Metabolic reprogramming of immune cells in the battle against intracellular bacterial chronic infections: novel mechanisms and breakthroughs.

Chronic intracellular bacterial infections persist within host cells by evading immune clearance, imposing prolonged metabolic stress on the host. In response, the immune system undergoes metabolic reprogramming to sustain prolonged defense. A key feature of this reprogramming is the shift from oxidative phosphorylation (OXPHOS) to aerobic glycolysis, which enhances pro-inflammatory and antimicrobial responses. Concurrently, fatty acid and amino acid catabolism provide additional metabolic support. Beyond shaping immune function, these metabolic shifts also influence the trajectory of infection by altering the host-pathogen metabolic interplay.
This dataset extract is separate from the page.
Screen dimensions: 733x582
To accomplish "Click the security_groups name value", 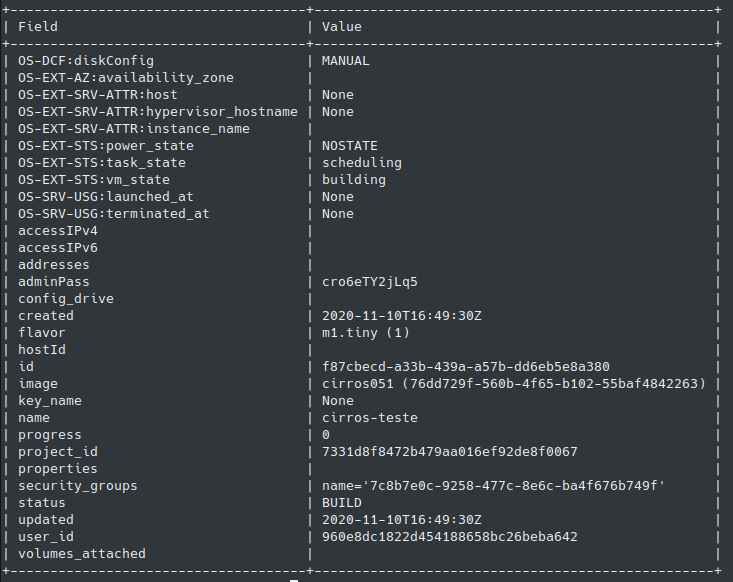I will pyautogui.click(x=494, y=486).
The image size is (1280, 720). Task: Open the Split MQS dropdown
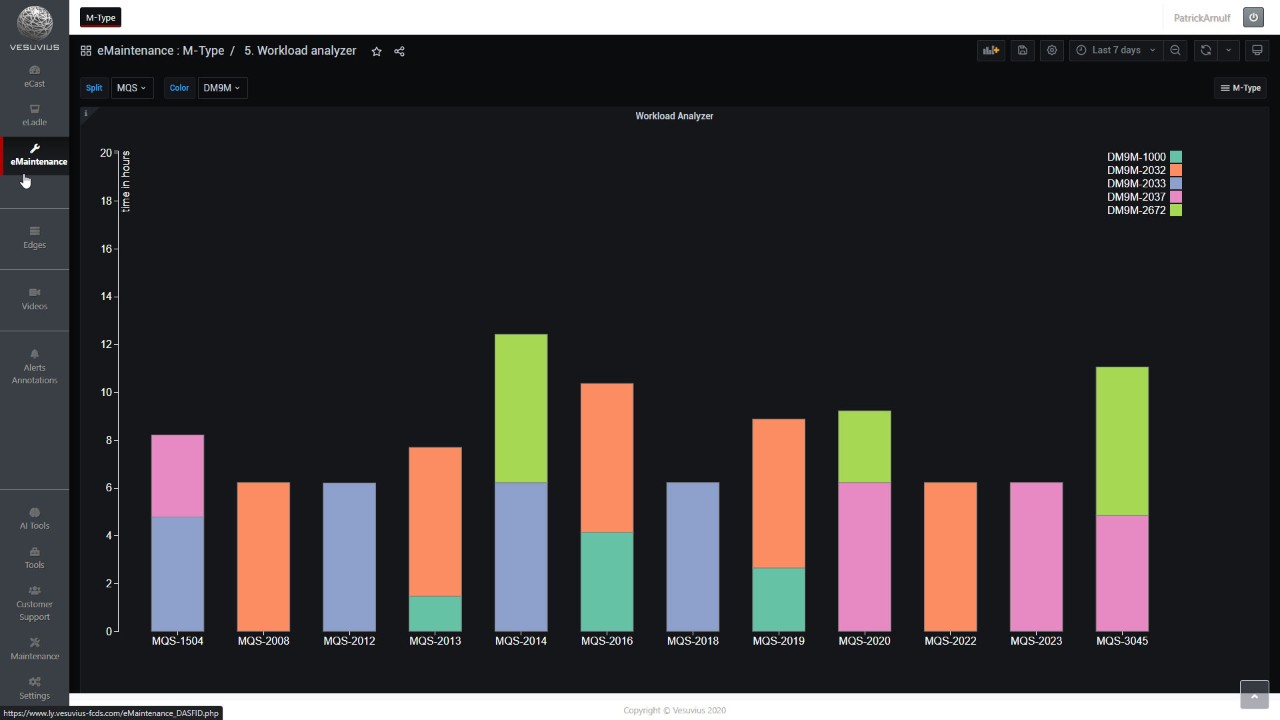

In this review, we focus primarily on Mycobacterium tuberculosis (Mtb) infection and integrate quantitative flux analyses of carbon and nitrogen distribution, emphasizing how these metabolic changes connect to epigenetic regulation. We also explore metabolic reprogramming in five representative immune cell types-comprising both innate and adaptive immune cells-to elucidate how their distinct metabolic profiles influence host defense mechanisms and disease progression. Building on these foundations, we propose an innovative metabolic competition model between host and pathogen, offering new insights into the intricate interplay of metabolic networks in chronic intracellular infections.